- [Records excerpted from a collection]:
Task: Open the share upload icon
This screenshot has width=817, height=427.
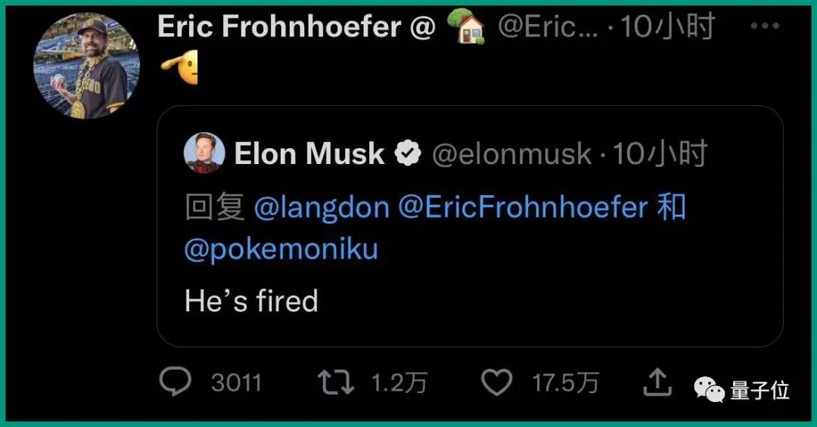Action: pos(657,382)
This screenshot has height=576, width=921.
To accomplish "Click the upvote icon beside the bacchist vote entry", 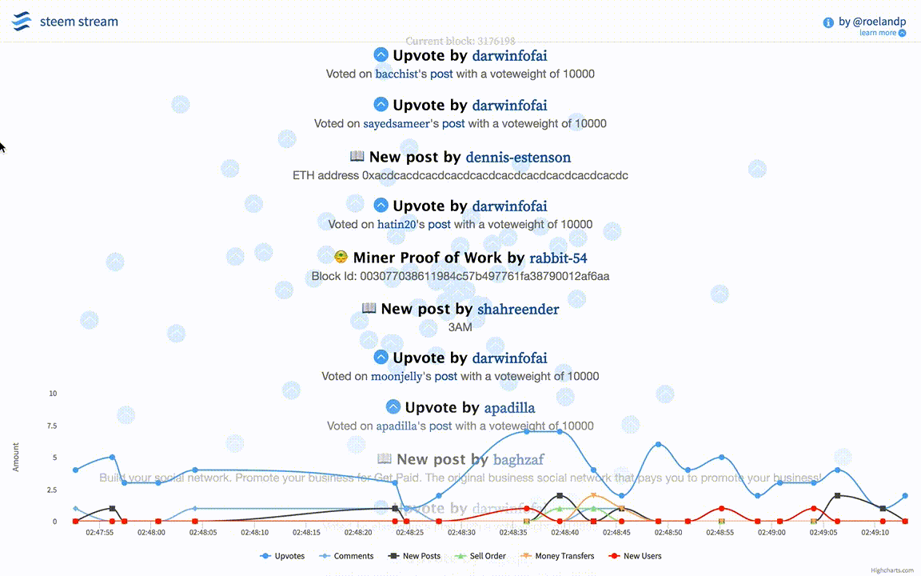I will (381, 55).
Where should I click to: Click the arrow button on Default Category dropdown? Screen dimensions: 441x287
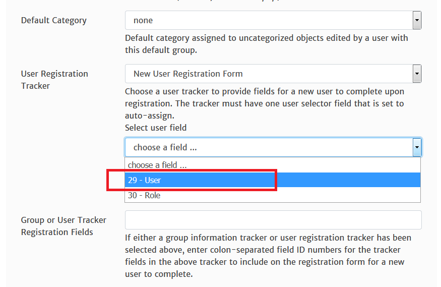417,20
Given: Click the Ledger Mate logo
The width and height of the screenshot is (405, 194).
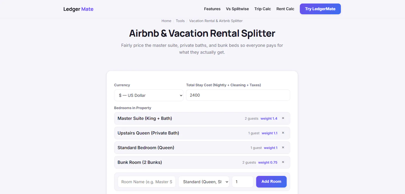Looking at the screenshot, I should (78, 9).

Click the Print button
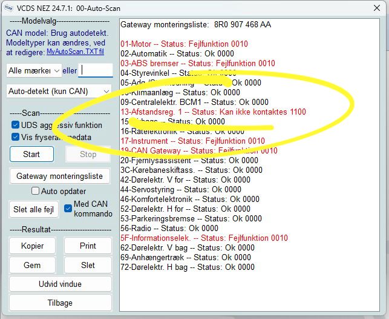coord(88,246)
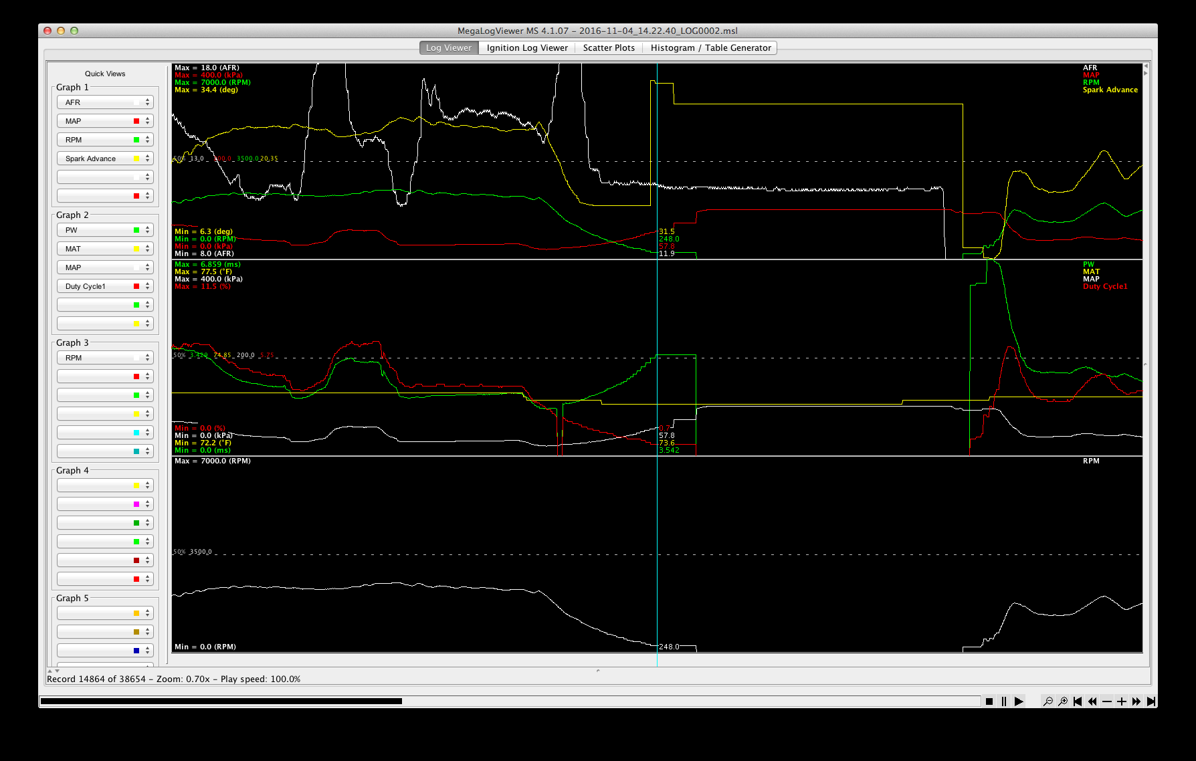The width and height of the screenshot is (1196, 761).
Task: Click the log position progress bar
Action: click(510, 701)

==

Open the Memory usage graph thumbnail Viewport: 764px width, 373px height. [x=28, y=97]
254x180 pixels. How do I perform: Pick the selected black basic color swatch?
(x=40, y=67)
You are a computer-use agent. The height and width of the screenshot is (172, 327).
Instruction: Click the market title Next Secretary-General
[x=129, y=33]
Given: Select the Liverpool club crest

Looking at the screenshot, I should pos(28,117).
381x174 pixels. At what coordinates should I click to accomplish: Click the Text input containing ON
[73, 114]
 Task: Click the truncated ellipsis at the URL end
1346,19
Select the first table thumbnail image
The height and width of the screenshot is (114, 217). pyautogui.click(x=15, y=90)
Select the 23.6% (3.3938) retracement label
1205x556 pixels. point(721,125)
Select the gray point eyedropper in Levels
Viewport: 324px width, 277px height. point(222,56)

- [What this task involves]: Within the records, tally every line that contains the word "Open". Only the resulting number should be given.

- [Solution below]: 2